■ WRITTEN TASKS
a - In the text on Anglian York, what year is given for the "death" of Bishop Ebur?
b - Copy the passage of the text on Anglian York that begins at the words "Tweddle D, Moulden" and stops after "1999. ISBN 1-902771-06-0.".
c - Using the text on Anglian York, mark each statement yes or no and quote the words that settle it: (i) The cited survey appeared in 1999. (ii) The page reports 36 comments. (iii) One comment says the cremations date from the early 4th century onwards.

■ EXTRACTED TEXT
--------------------------------
Tweddle D, Moulden J, Logan E. Anglian York: a survey of the evidence. Council for British Archaeology/York Archaeological Trust, 1999. ISBN 1-902771-06-0.
Map links
York
36 comments:
The Heworth connection seems more ambiguous than The Mount, since 'a few hundred yards' is not all that close. Depending on the lay of the land, travel routes, etc. And also if the 1879 note and 1920 drawing would tend to connect the sites.
The Mount is more suggestive, with the sites adjacent or intermingled. What are the dates of the Roman cemetery? And, if there was some kind of continuity, what happened to the dead between the periods of known use?
Pretty morbid about all those decapitated bodies!
Really interesting stuff, there. I admit that whenever archaeology comes up with these discoveries, my first question tends to be: so where were the Britons in all of this? Because compared to the Anglo-Saxons, they're pretty much invisible, and yet it seems reasonable to assume some were still around (especially considering places like Elmet/Dent/Catlow etc, where we have documentary evidence of their presence.) It's one of the reasons I like the 'mixed culture' idea so much! ;) It did strike me as interesting that the cremations were from the late 5th century onwards, because of what you mentioned previously about the 'death' of Bishop Ebur in 501 possibly referring to the bishopric of York itself. Maybe the bishopric 'died' because the
remaining Britons were taking up Anglian practices. Without more evidence, no easy 'right' or 'wrong' answers, I guess...
--------------------------------
■ DATA RECORDS
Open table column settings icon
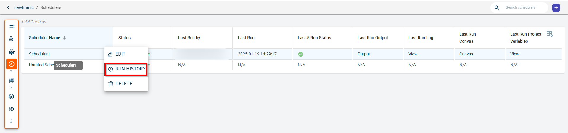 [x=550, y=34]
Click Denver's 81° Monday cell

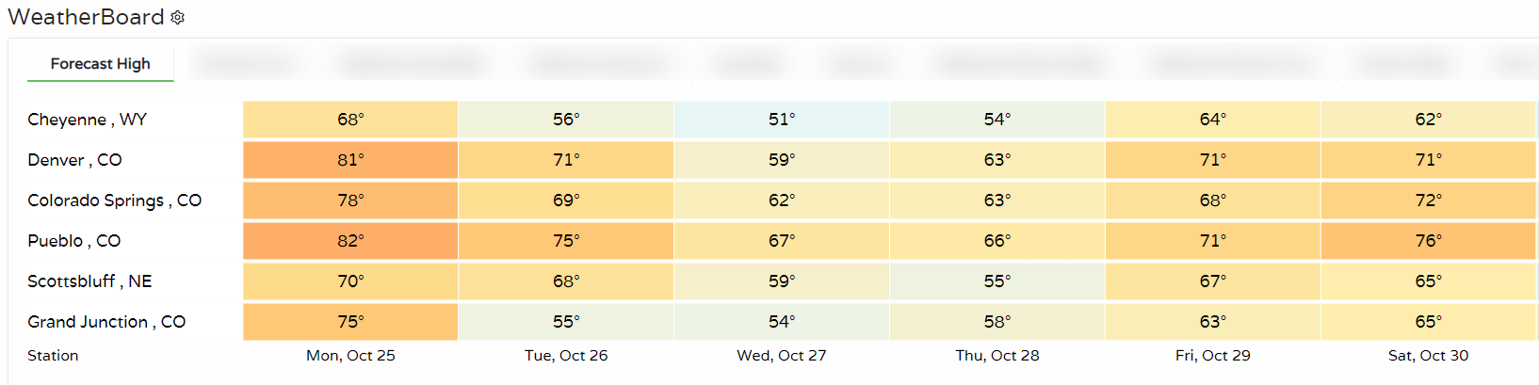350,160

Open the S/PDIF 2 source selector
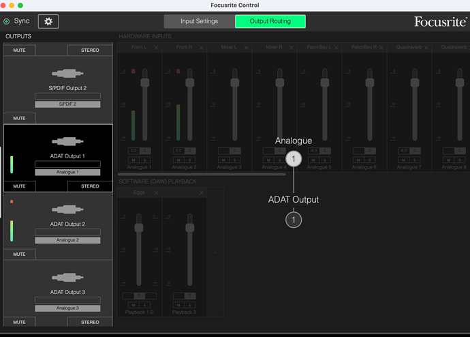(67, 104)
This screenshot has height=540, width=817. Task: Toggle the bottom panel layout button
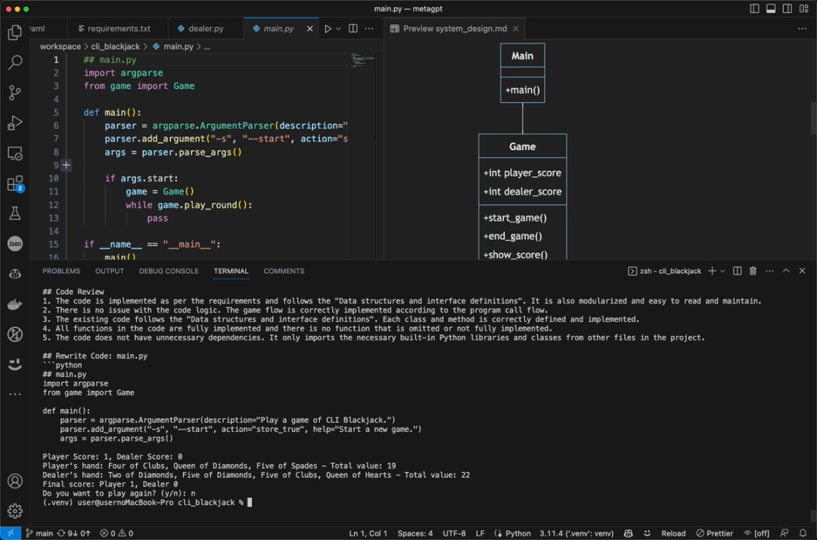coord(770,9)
--------------------------------
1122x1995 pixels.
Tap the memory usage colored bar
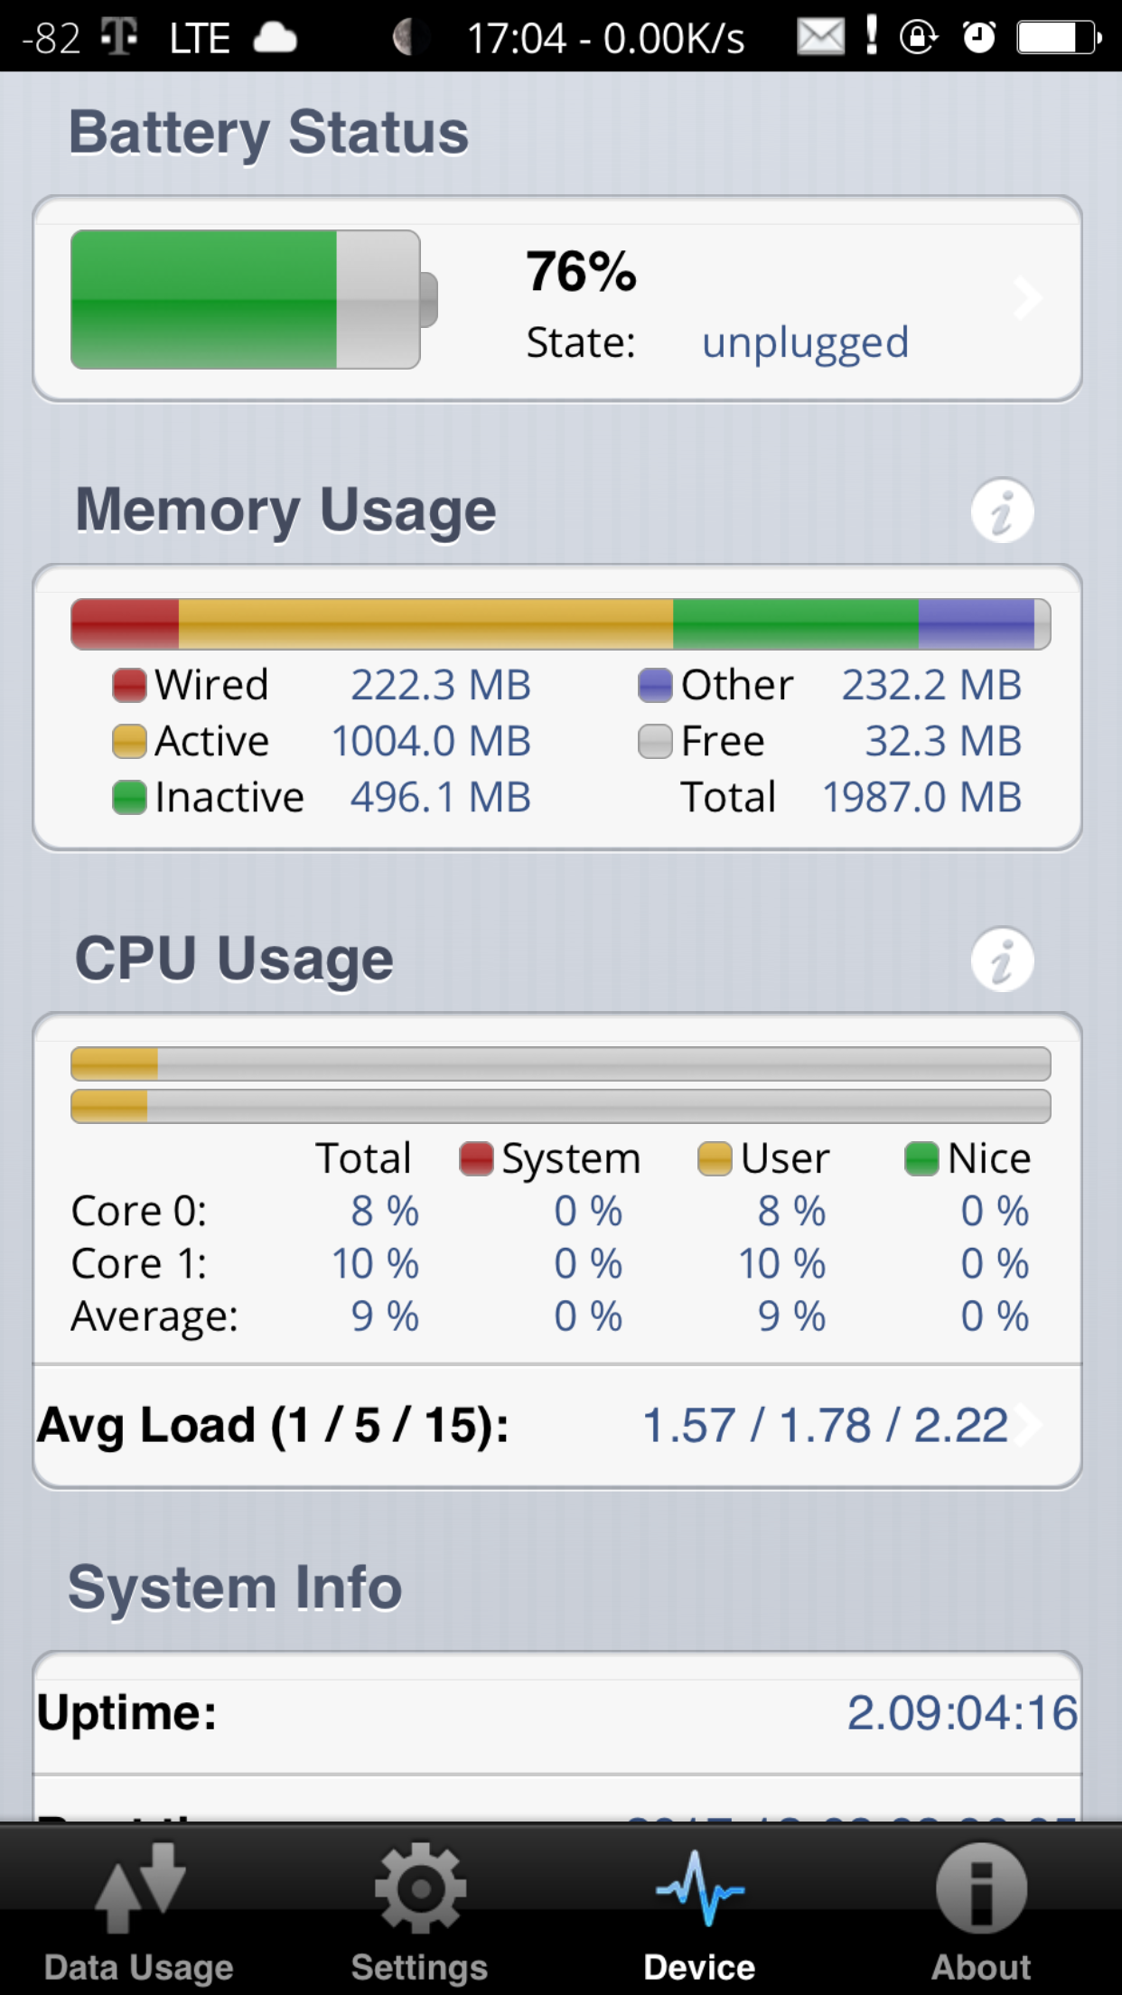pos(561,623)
--------------------------------
■ TASK SOLUTIONS
a - 501

b -
Tweddle D, Moulden J, Logan E. Anglian York: a survey of the evidence. Council for British Archaeology/York Archaeological Trust, 1999. ISBN 1-902771-06-0.

c -
(i) Yes: "Council for British Archaeology/York Archaeological Trust, 1999."
(ii) Yes: "36 comments:"
(iii) No: "the cremations were from the late 5th century onwards"